The Environmental Finance Center, through the support of the William Penn Foundation in Philadelphia, Pennsylvania, launched the Delaware River Watershed Innovative Financing Strategy Project. The EFC and its project partners convened an expert environmental financing panel and identified innovative and scalable options for financing Delaware River watershed restoration and protection efforts. The panel’s work resulted in a financing strategy that enabled the William Penn Foundation and its funding partners to allocate capital and funding in a way that is catalytic and ultimately successful in protecting water resources across the region. The financing panel was charged with identifying innovative financing mechanisms in support of the Delaware River watershed restoration and protection efforts. The panel focused on stressors to the watershed including:
- Urban stormwater and wet weather management;
- Agricultural runoff;
- Headwaters protection and restoration; and,
- Aquifer and groundwater management.
In addition to managing the panel process and providing intellectual resources (including research and content development), the EFC worked in partnership—including managing sub-awards and grants—with key conservation and research institutions including the University of Delaware, the Partnership for the Delaware Estuary, The Nature Conservancy (TNC), and the Pinchot Institute. The panel’s work culminated in a series of recommendations designed to guide and influence future grant making and investments on the part of the William Penn Foundation and its funding partners.
The primary focus of this project and the work of the panel was to identify new and innovative ways of mobilizing capital and investment in watershed restoration and protection. Institutions like the William Penn Foundation play a critical role in natural resource restoration and protection efforts through their support of new and successful programs, projects, and conservation initiatives. However, succeeding in the ultimate goal of ensuring that the citizens of the Delaware River watershed have long-term access to safe and reliable water resources will require the Foundation’s investments to be catalytic in nature, thereby incentivizing further investments from within the public and private sectors. In addition, although there are myriad organizations addressing a variety of financing and funding options and interventions across the region and the country, there is often very little coordination to these efforts with respect to the needs of particular resources and regions such as the Delaware River watershed.
The complexity and scale of large-scale watershed restoration and protection efforts often appear to be insurmountable due to a lack of sufficient funding or innovative financing programs. However, by putting the right incentives in place, the opportunity exists to achieve multiple restoration and financing goals, including:
- Reducing investment risk—both ecological and financial—of restoration investments;
- Expanding the scale of restoration investment activities; and,
- Developing sustainable market-based programs and ventures that will create business opportunities built on watershed restoration and protection.

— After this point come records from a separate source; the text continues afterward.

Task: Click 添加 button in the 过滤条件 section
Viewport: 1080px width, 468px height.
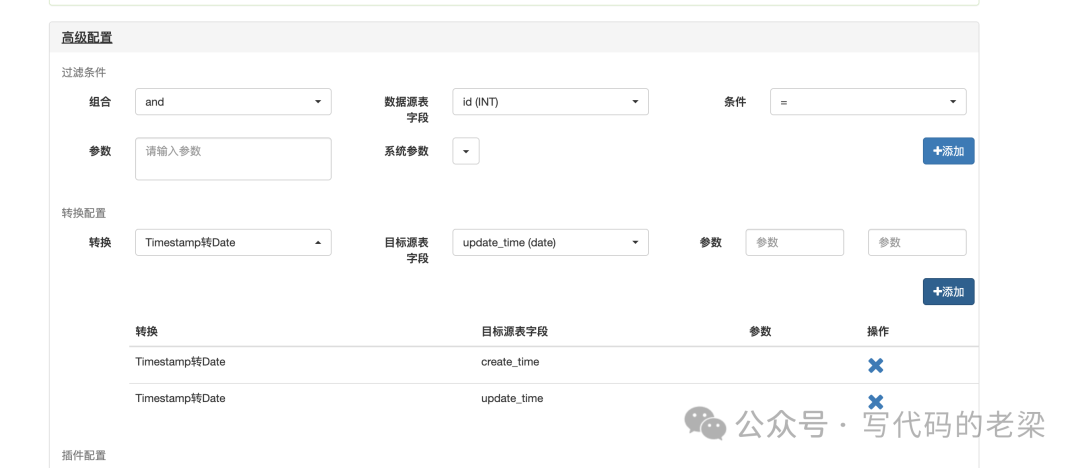Action: click(x=948, y=151)
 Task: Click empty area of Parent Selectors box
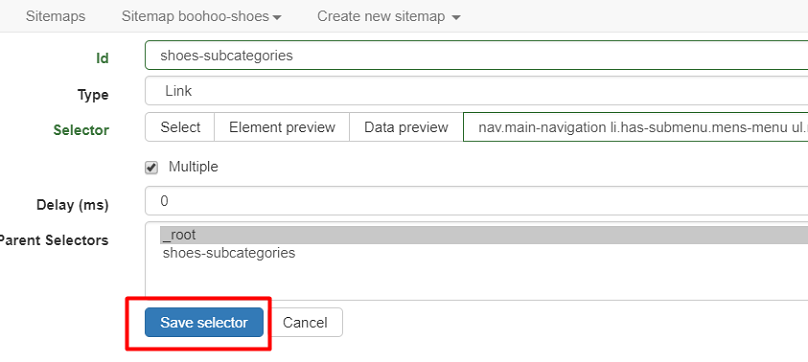[x=476, y=280]
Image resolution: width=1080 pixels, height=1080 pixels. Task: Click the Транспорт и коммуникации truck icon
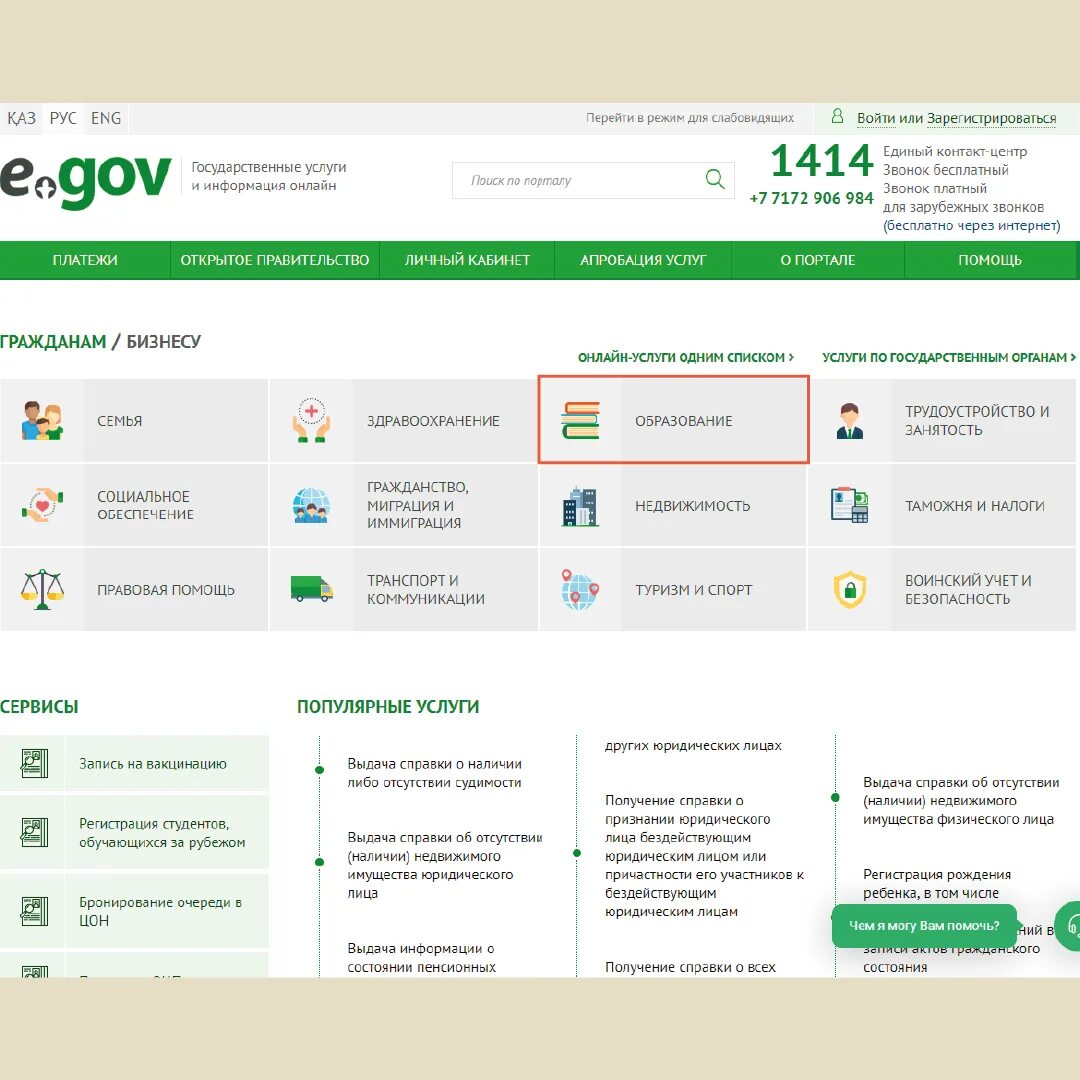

The goal of the Innovative Financing Panel was to identify where these opportunities exist and the steps and investments necessary to achieve financing and restoration success. The panel comprised experts from a variety of disciplines and areas of expertise and represented multiple interests and institutions. Though the panel addressed a variety of financing and funding options, the primary focus of its work was to identify opportunities to engage private capital and the private sector specifically. To that end, the EFC’s priority with this project was to work in partnership with the foundation to leverage the collective skill and resources of innovative thinkers, practitioners, and financing experts through the convening of the Innovative Financing Panel. At the end of the 18-month project, the panel, through the Environmental Finance Center and its partners, delivered to the William Penn Foundation the structure for a long-term watershed investment strategy.